Name: Source Han Serif
Designers: Ken Lunde, Ryoko Nishizuka, and Frank Grießhammer
Foundry: Adobe Type
Release Date: April 2017
Back story: Source Han Serif is a new open source typeface (the largest ever!) that harmonizes the look of the characters across Chinese, Japanese, and Korean alphabets, and gives designers a way to mix them gracefully. Nearly a quarter of the world’s population (around 1.5 billion people) use one or more of these three languages in their written communications. “It was always our intent to release a serif complement to Source Han Sans when we introduced it in 2014,” says Dan Rhatigan, senior type Manager at Adobe.
“Designing any typeface is a time-intensive, meticulous process; creating one that works across so many languages is an even more challenging feat.”
Source Han Serif is also available via Google, which partnered with Adobe to bring the project to life under the name Noto Serif CJK. It’s part of Google’s ambitious Noto font project meant to provide visually unified typefaces for everyone worldwide; so far they’re up to 800 separate languages (!!!).
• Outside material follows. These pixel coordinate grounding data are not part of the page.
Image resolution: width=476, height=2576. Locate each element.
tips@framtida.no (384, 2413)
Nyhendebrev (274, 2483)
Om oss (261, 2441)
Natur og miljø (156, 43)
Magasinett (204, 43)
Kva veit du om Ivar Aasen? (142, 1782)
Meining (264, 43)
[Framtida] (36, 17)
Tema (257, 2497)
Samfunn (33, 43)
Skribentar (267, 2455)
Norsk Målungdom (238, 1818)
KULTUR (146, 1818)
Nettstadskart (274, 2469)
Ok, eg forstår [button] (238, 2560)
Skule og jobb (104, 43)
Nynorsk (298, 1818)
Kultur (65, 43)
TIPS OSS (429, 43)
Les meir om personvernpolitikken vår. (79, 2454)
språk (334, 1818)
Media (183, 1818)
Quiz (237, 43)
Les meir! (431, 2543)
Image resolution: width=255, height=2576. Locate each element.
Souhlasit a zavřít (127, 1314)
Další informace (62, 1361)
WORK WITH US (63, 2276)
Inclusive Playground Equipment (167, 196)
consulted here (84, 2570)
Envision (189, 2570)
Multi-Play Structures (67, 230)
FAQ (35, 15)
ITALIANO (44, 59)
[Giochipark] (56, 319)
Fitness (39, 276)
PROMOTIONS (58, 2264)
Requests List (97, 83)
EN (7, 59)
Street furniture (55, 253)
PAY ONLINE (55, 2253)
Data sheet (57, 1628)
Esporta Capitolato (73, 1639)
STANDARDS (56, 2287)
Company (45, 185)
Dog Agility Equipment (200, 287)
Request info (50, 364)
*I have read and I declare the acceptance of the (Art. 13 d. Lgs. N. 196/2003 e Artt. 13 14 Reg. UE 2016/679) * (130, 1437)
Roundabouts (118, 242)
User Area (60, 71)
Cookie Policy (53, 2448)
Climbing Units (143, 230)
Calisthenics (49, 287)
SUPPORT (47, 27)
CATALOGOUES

Why’s it called Source Han Serif? The logograms used to write Standard Chinese characters are called hànzì, and in English they’re known as Han, giving this typeface a name that pairs it with its predecessor, Source Han Sans.
What are its distinguishing characteristics? Source Han Serif features 65,535 glyphs (the Open Type limit) and seven weights, supporting Simplified Chinese, Traditional Chinese, Japanese, and Korean. The range of weight options adds a welcome degree of typographic sophistication along with the typeface’s flexibility across languages, and the characters feel natural as a group even as they maintain their distinct language’s identity.
What should I use it for? Any design project calling for a mix of East Asian languages, with possibly some Latin, Greek or Cyrillic thrown in for good measure (Source Han Serif supports these alphabets, too) just got a whole lot easier. The characters in every weight and all three languages are visually compatible across the board for both print and screen design work.
What other typefaces do you like to pair it with? Since Google Noto aims for a uniform look in terms of stroke weight, contrast, baseline alignment, and other key typographic factors, Source Han Serif looks good in combination with any other Noto face. We haven’t done the math, but this seems like an appropriate place to say: the possibilities are endless—go to town.